Broadband is a necessity

The pandemic made it brutally clear: access to broadband is not a luxury, it’s a necessity. For those with internet access, life went on. For those without, students fell further behind, the elderly avoided doctor visits, small businesses were unable to stay connected with their customers.

Leading up to the legislative session, I joined 87 other legislators in bi-partisan letter to Governor Abbott requesting a statewide broadband plan.

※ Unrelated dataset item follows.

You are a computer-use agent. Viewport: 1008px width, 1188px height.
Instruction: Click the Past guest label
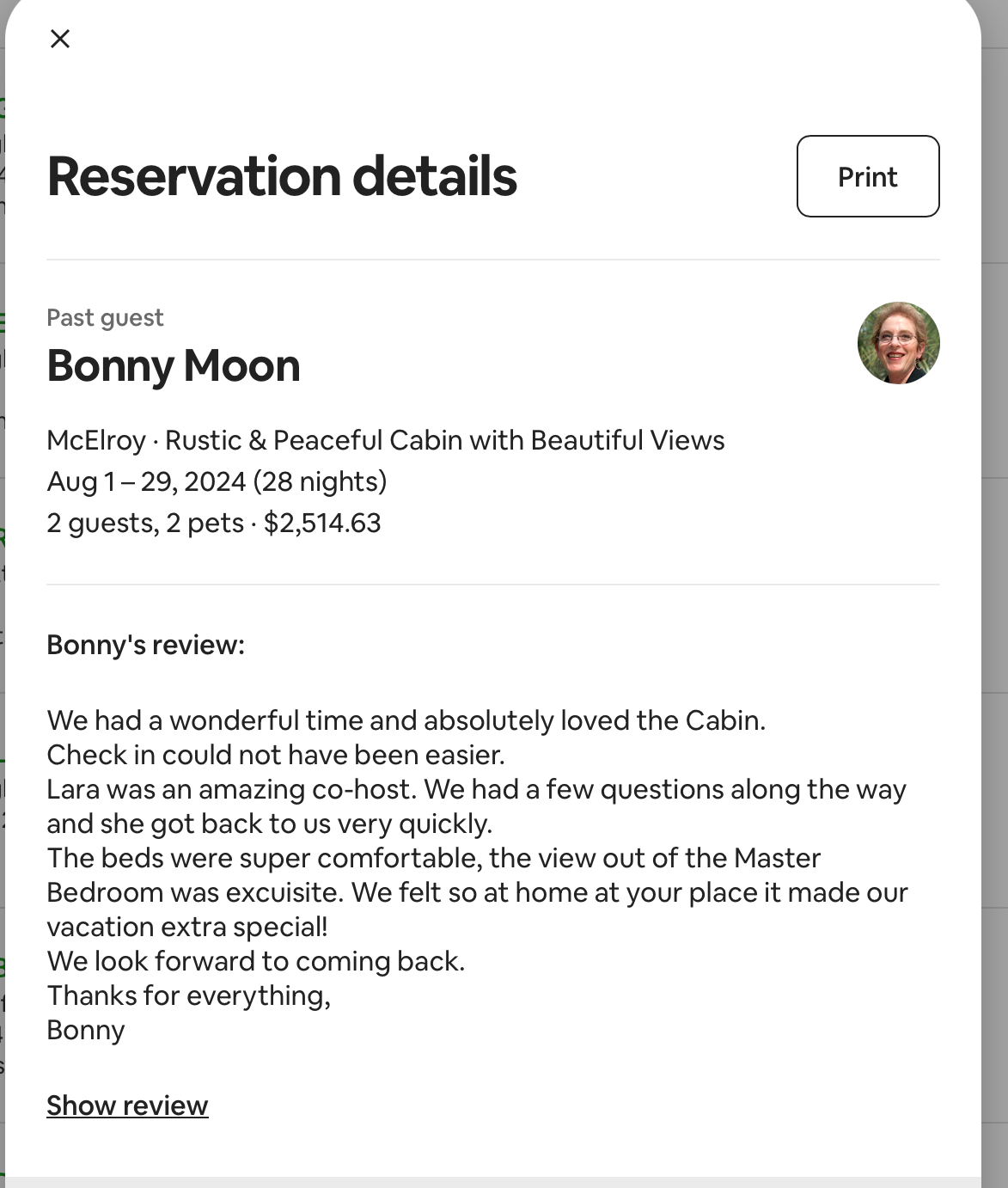click(105, 318)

The governor responded by placing broadband expansion as an emergency item for this legislature. That aligned with the report from The Governor’s Broadband Development Council that stated, “The issue of broadband connectivity in the state’s rural and unserved areas is vital to economic development, education, health care, and safety in Texas.”

The digital divide is nothing new. The Federal Communications Commission estimates that at least 1.2 million Texans cannot access broadband internet service. Almost 65 percent of those without access live in our rural communities.

The lack of connectivity wasn’t only affecting education and healthcare, it was hindering economic growth.

With a gross domestic product of $1.9 billion, Texas has the ninth largest economy in the world. In 2019, a study by Amazon and the U.S. Chamber of Commerce found that Texas could gain a $3.7 billion boost to GDP from statewide broadband. Certain federal funding programs award priority points for a state broadband plan when considering applications. Texas is one of only six states that does not have a statewide broadband plan.

Broadband will still be critical to help school districts address the dramatic learning gaps expected when schools begin the fall semester. TEA estimates that between the pandemic and the normal summer slide, students lost 5.7 months of instructional time for the 2019-2020 school year. As we return to in-person learning, we need programs to ensure that no student is left behind academically or emotionally.

Both Democrats and Republicans agree on the importance of expanding broadband to rural areas and low-income communities. It is a vital part of our recovery. Everyone sees that –– the federal government, the governor, and the Texas Legislature.

The American Rescue Plan Act of 2021 includes a significant amount of funding that Texas can leverage to address critical issues like digital connectivity. Texas was allocated about $15.8 billion in Coronavirus State and Local Recovery Funds. That money can be used to make necessary investments to expand access to broadband internet.

The members of the Texas legislature filed a number of the bills that address broadband expansion. I’m proud to co-author Senate Bill 5, authored by Senator Robert Nichols, and to co-sponsor House Bill 5. This legislation for a statewide broadband plan establishes a Broadband Development Program to award grants, low-interest loans and financial incentives to expand broadband.

The Texas Senate and House will work out the few differences and hammer out the final details before the legislature adjourns sine die. When the bill is finally passed, it will be an important step to ensuring improved educational opportunities, increased access to healthcare, and that rural and urban communities alike are positioned to propel Texas’ economic comeback from the pandemic, creating prosperity for all Texans for generations to come.

Senator César J. Blanco proudly represents the people of Culberson, El Paso, Hudspeth, Jeff Davis and Presidio counties in the Texas Senate.